The Canaanites were thought to be a very influential culture based in what is now the middle east, who created the first alphabet and established colonies throughout the Mediterranean. They were said in the Bible to be an idolatrous people descended from Noah’s grandson Canaan. They seemed to have not left any of their own records of their long history going back thousands of years (their writings may have been kept on easy to deteriorate papyrus), so additional information beyond the bible of their existence mostly comes from archaeological digs in locations like Lebanon, Israel, Palestine, Syria and Jordan, where Canaanites were thought to have lived. Archeologists have wondered whether the Canaanites had been really wiped out like the bible states in 1250 BCE, and where did they really come from.

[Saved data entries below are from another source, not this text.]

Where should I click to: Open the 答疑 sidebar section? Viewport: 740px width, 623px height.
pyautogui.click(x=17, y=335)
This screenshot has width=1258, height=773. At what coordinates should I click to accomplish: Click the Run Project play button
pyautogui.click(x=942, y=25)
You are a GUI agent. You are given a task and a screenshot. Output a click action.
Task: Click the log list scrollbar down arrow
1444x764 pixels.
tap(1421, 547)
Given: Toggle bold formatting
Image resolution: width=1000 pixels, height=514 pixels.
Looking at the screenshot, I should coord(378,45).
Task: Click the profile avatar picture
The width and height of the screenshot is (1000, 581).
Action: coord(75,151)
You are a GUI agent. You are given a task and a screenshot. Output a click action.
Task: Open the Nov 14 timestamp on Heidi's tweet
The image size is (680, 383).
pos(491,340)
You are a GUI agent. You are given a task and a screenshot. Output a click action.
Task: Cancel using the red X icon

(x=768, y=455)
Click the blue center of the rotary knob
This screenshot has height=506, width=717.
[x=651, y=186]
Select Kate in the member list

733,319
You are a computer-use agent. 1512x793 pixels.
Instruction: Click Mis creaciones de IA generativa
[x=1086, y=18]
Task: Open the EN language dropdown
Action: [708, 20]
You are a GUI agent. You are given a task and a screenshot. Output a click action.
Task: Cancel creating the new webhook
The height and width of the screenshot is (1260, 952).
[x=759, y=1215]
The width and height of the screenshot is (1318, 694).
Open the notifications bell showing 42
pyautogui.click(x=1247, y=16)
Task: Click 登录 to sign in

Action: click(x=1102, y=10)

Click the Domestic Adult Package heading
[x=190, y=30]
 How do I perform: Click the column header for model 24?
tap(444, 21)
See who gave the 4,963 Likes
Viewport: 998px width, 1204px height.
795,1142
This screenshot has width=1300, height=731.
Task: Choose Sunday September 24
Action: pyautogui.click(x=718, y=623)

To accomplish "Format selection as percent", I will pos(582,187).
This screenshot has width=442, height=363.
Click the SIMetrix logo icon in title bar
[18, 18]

Researchers from the Wellcome Trust Sanger Institute in Cambridge using ancient DNA from bones recovered from the Sidon, Lebanon excavation site have now sequenced the genomes of five Canaanite people who lived from 3,650 to 3,750 years ago.  The analysis combined with the excavation showed that between 3,800 and 2,200 years ago, the Canaanite population mixed with Eurasian people that may have arrived in invasions by distant groups such as the Persians, Assyrians, or Macedonians.  The research team of Marc Haber, Chris Tyler-Smith, and colleagues compared the Canaanite genome results with a database that contained genetic information from hundreds of human populations, including the genomes of 99 modern day people in Lebanon that were shown to be a remarkably similar match.  Results showed that present-day Lebanese people derived 93% of their ancestry from the Canaanites with the intermixing of Eurasian people perhaps causing the 7% difference.

Co-lead author Tyler-Smith concludes: “In light of the enormously complex history of this region in the last few millennia, it was quite surprising that over 90 percent of the genetic ancestry of present-day Lebanese was derived from the Canaanites.”